• [WHAT YOU WILL DO]:
Go through the records below and copy out every line that contains the word "width".

• [MATERIAL PROVIDED]:
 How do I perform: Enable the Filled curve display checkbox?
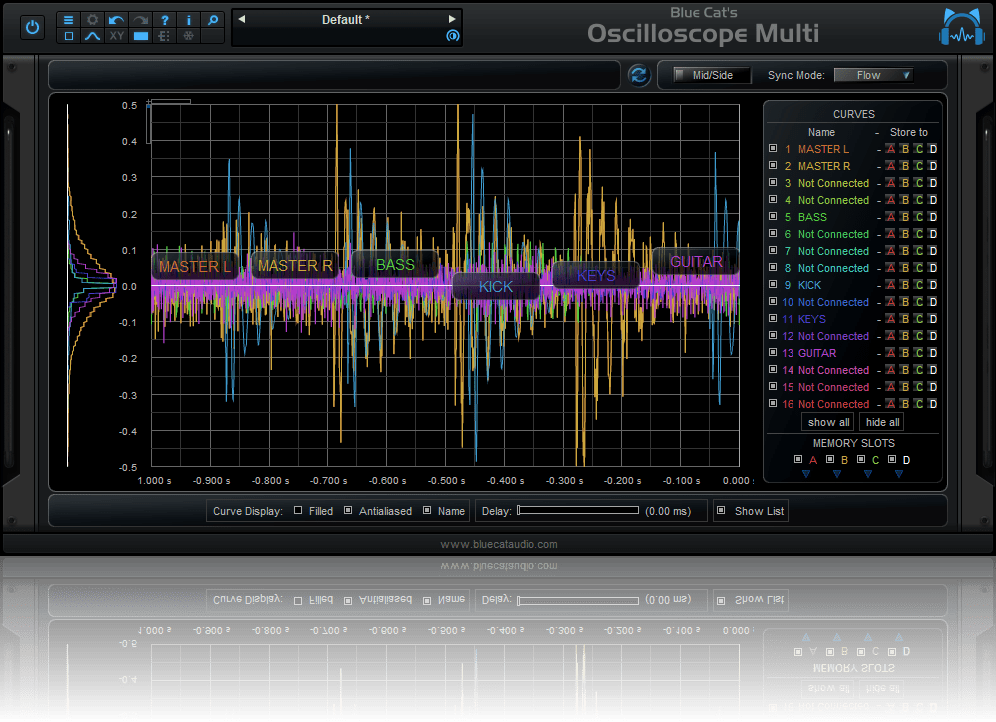point(298,511)
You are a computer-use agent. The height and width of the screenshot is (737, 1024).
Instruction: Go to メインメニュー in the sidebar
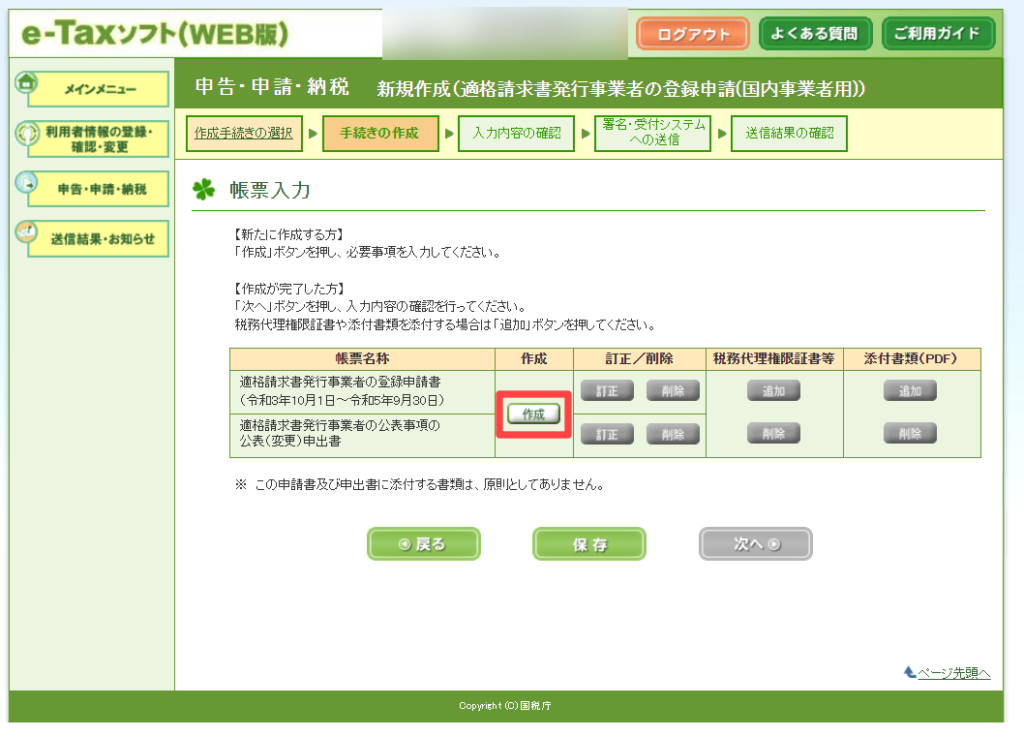click(x=99, y=90)

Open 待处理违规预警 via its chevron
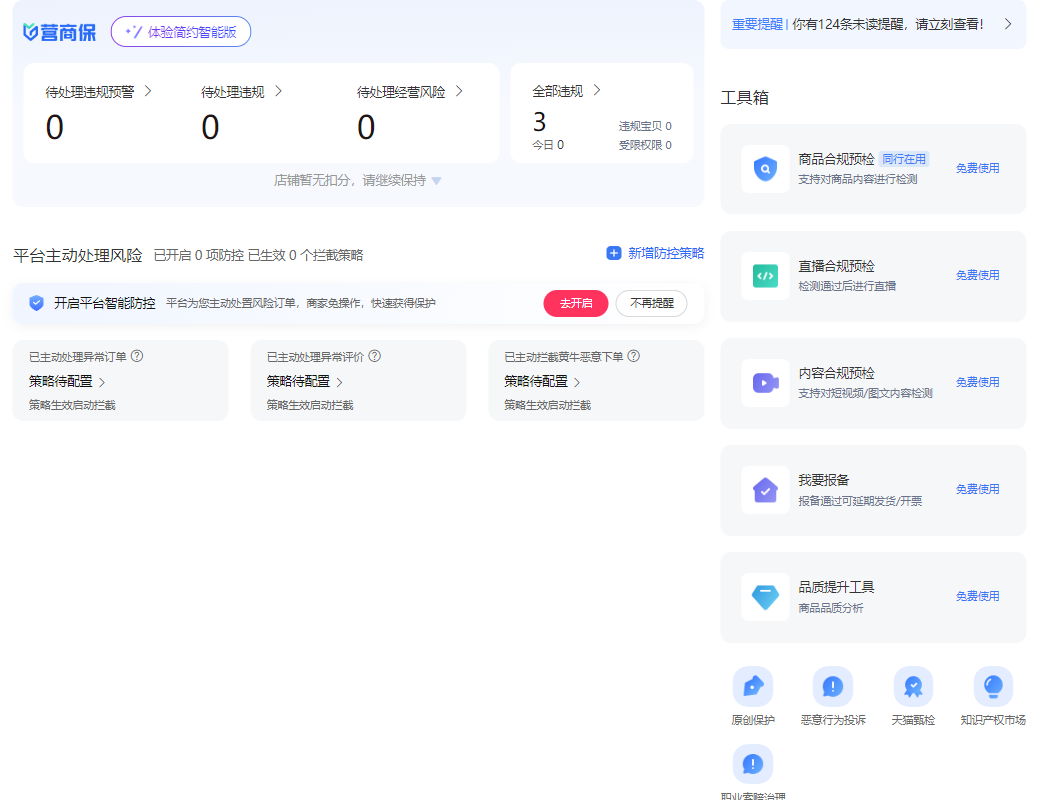pyautogui.click(x=148, y=91)
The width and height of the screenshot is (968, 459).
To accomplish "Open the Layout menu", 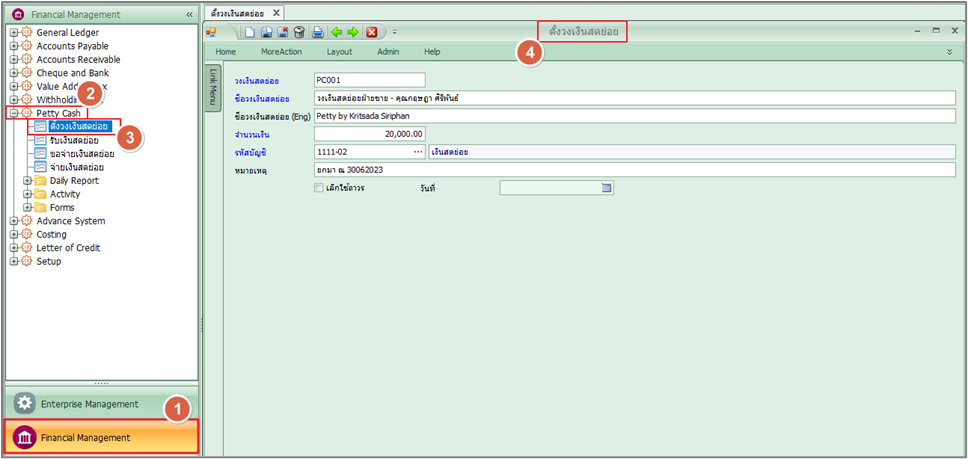I will click(339, 51).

• [OUTPUT OF THE EXERCISE]:
You are a computer-use agent. The height and width of the screenshot is (737, 1024).
The width and height of the screenshot is (968, 459).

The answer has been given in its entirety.